Frustrated by the standoff over the proposed U.S.-Mexico border wall, constituents would sidle up to him and tell him that they wish they could donate to help build the wall.
They couldn’t, though. If those constituents were to cut a check to the U.S. Treasury, it would go to the general fund. You can’t earmark a check to your pet programs generally, Davidson said. If that were the case, billionaires would swoop in and pay for all sorts of wacky stuff.
But the wall, he figured, was different. So shortly after Thanksgiving, he introduced a bill, “Buy a Brick, Build a Wall,” that allowed people to cut checks to the Treasury that could go directly to building the wall. He reintroduced the bill at the beginning of this Congress.
“I view it as a compromise,” he said. “Where, you know, volunteerism is better for a lot of people than compulsion. Some people might find it as a reasonable thing.”
It would have been a lark, an interesting idea that likely went nowhere. But then Brian Kolfage entered the picture.
Kolfage is an Air Force veteran who went to Iraq in 2003. On Sept. 11, 2004, his airbase in Balad, Iraq, was attacked. During the rocket attack, Brian lost both his legs and his right arm, excruciatingly remaining conscious the entire time.
Back in Florida, Kolfage, now 34, threw his energy behind a new issue: He started a GoFundMe page asking for donations to build a wall. More than 345,000 people have so far raised $20.6 million since the site’s launch Dec. 16 - one of the largest crowdfunding experiments in the history of GoFundMe.
“The reason I did it was that I was just sick of the way things were being handled in Washington,” Kolfage said. “It seemed like no one was talking about the wall.”
After the site took off, Kolfage took a call from Ohio Rep. Jim Jordan, R-Urbana, who mentioned Davidson’s bill and suggested that Kolfage and Davidson meet. Within a few hours Kolfage and Davidson were on the phone, and not long after that, they met on Capitol Hill.
Their thought: They would send the money raised through the GoFundMe to the U.S. Treasury if Davidson’s measure were to pass.
But passing the bill is perhaps the longest of long shots. The House, now held by Democrats, isn’t likely to take up Davidson’s bill. He said he’s hopeful that perhaps the Senate might tuck it into a larger bill and pass it. But so far, no senator has formally introduced a Senate companion bill, though Davidson said he’s been quietly talking to senators about the issue.

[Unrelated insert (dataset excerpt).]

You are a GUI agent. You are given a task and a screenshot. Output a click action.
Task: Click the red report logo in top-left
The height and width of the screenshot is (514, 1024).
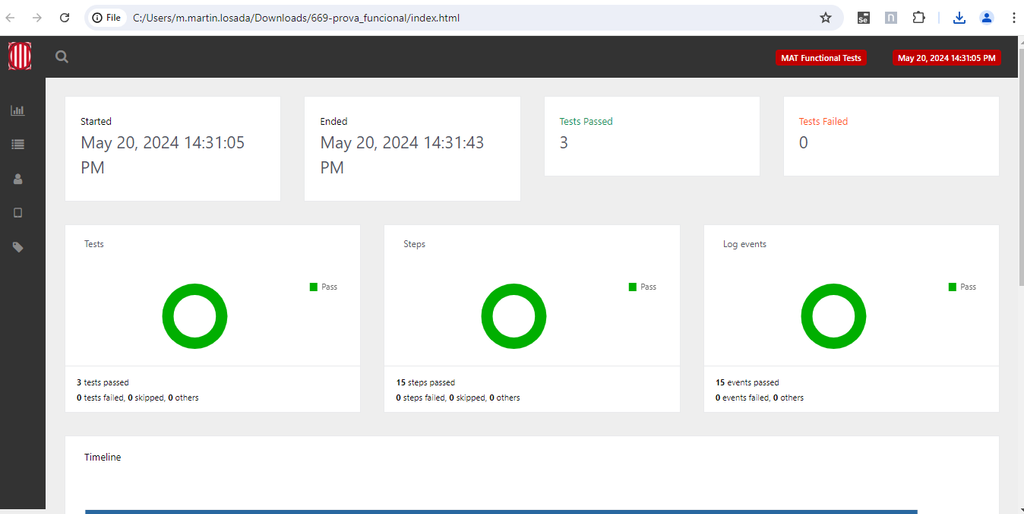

Kolfage said he’s prepared for that. He’s formed a 501(c)4 nonprofit, met with construction experts and mapped out a plan on building the wall privately if Congress doesn’t approve it. He said they’re prepared to build sections of the wall on private property across the Southern border - only if the property owner wants them to do so - to “show the government people want the wall, and we’re not going to sit back.” If Davidson’s bill passes, however, he’d go the government route.
Kolfage has given donors on the GoFundMe site the option of receiving a refund if their efforts don’t hit $1 billion within 90 days. But donors who have given who don’t want their money refunded, he said, should go back to the site and choose the “opt in” to ensure that the donation is not refunded and goes toward an effort to build the wall.
Back in 2016, Davidson was initially cool to Trump’s campaigning on the wall. Trump, he said, “campaigned on, like, a Great Wall of China,” an idea that Davidson found impractical given the 1,954 miles of border.
But Davidson said that’s not what Trump is talking about today.
“It’s really just 10 tactically chosen areas,” he said, with Trump wanting to erect additional borders in high-traffic areas, 234 miles of fencing in all.
He compares it to the Washington Monument. After a 5.8-magnitude quake damaged the monument in 2011, a billionaire stepped in and donated half of the $15 million needed to pay for the repairs. Congress allocated the other half. There is a precedent, Davidson said.
His office is getting plenty of calls about the shutdown. But he says constituents are urging him to build the wall to end it, not to cave to Democrats.
“When we look analytically at our calls, it’s overwhelmingly build the wall, build the wall,” he said.